▶ _WHAT THE TASK REQUIRES_
The word "Change": say how many lines of the data below contain it, and give the number alone.

——

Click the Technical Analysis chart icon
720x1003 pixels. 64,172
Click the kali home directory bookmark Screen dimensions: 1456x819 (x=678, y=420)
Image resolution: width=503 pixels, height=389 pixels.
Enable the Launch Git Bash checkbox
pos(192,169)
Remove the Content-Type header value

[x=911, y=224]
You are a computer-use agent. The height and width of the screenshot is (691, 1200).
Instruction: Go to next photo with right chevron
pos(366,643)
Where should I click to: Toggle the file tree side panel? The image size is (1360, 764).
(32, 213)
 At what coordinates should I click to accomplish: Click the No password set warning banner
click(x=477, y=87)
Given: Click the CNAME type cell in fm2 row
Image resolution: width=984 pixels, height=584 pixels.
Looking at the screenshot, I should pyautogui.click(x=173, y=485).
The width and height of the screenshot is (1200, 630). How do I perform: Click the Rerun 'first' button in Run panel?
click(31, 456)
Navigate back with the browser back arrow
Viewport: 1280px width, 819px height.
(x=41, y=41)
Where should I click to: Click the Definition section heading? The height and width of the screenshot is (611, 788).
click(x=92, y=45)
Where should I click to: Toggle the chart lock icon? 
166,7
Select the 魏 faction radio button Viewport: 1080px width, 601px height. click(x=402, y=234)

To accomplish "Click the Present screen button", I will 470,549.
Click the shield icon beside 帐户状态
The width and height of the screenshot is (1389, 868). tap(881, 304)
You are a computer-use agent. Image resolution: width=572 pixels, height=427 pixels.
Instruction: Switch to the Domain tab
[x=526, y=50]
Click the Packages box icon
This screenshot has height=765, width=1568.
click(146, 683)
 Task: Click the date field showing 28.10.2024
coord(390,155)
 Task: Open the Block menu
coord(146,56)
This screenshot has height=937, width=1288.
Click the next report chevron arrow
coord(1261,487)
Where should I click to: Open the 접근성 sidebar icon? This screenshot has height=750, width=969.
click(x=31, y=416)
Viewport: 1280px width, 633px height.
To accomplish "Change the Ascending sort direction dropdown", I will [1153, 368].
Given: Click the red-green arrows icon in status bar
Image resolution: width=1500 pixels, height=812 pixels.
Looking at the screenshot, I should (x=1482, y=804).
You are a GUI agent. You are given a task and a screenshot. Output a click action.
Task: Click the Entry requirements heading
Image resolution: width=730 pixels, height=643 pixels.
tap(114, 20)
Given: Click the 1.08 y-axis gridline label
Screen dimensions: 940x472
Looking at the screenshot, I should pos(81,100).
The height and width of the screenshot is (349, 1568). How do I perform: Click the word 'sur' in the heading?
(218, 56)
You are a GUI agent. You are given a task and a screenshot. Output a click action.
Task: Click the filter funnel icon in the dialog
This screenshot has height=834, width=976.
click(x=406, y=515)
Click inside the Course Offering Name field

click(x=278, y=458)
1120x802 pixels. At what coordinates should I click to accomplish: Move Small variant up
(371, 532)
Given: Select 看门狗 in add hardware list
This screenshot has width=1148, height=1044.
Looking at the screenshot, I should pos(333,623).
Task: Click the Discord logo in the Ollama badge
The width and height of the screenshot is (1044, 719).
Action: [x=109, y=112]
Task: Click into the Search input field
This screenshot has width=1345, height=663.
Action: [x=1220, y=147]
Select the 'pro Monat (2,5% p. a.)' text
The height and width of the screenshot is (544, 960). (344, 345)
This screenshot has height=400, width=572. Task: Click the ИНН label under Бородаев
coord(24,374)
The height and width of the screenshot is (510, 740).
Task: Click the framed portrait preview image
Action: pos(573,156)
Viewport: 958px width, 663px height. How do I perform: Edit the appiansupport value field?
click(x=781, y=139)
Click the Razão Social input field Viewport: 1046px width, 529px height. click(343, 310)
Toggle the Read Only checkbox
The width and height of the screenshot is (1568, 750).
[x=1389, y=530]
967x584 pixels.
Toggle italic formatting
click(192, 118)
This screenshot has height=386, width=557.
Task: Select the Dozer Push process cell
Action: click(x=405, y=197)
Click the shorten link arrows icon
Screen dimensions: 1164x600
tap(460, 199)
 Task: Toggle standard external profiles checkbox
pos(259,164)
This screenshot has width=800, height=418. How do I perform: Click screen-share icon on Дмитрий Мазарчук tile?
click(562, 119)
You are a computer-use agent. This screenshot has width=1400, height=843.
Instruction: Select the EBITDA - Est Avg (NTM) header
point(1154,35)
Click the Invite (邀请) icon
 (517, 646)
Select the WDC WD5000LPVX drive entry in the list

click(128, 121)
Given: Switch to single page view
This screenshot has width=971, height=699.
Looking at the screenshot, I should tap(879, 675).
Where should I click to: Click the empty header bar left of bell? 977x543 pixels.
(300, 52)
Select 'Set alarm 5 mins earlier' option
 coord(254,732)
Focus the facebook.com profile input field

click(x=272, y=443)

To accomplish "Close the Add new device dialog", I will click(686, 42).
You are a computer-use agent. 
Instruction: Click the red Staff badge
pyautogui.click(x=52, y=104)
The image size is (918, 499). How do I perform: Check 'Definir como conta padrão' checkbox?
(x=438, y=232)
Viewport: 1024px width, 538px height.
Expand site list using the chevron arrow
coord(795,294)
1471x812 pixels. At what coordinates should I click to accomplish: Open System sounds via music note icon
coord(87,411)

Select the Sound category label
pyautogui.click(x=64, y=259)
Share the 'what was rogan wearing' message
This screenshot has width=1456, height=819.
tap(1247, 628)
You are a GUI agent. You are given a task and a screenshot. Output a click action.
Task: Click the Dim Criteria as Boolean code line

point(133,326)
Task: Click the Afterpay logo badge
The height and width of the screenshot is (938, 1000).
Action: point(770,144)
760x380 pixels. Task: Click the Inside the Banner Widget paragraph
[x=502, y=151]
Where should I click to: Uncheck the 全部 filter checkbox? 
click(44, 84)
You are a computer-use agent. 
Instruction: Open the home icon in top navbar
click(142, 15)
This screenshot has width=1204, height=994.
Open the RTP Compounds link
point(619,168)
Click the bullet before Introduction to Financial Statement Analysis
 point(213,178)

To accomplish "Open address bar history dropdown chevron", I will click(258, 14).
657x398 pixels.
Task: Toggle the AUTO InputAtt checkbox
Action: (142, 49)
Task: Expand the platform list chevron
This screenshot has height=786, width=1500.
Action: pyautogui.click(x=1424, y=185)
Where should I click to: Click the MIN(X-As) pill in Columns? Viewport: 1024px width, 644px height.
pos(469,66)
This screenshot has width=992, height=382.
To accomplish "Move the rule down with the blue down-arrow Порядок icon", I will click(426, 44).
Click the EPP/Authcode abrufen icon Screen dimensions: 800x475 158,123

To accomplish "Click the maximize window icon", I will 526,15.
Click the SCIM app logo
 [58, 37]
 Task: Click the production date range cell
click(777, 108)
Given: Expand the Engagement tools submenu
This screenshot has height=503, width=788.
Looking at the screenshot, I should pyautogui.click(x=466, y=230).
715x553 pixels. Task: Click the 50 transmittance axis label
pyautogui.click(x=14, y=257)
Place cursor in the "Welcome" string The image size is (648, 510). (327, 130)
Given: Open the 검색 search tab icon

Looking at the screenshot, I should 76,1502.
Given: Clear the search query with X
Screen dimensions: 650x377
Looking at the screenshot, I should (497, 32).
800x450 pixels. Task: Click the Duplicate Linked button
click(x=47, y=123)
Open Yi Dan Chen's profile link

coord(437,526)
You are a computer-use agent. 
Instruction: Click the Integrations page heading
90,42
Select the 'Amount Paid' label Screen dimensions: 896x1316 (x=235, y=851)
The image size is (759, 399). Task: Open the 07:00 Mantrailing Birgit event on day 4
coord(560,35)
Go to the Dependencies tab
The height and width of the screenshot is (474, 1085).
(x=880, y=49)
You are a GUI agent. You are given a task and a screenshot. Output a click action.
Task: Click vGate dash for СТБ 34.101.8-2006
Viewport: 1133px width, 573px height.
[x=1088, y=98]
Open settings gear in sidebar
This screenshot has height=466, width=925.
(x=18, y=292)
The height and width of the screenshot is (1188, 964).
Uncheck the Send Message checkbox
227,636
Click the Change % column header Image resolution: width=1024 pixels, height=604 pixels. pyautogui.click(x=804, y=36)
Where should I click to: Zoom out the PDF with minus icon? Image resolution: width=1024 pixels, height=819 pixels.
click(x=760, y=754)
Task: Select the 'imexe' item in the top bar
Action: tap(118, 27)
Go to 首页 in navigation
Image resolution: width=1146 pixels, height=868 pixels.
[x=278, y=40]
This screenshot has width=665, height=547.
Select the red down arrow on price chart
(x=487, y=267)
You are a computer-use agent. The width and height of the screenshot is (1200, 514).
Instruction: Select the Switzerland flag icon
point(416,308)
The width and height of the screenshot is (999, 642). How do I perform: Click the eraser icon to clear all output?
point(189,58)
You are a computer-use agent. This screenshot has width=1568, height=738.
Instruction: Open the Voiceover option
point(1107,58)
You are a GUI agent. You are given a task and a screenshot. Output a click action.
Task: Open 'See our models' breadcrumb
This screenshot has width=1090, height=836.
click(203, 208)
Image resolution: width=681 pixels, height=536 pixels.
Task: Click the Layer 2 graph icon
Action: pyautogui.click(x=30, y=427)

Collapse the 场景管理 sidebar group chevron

——

▶ _WRITTEN REPLY_
2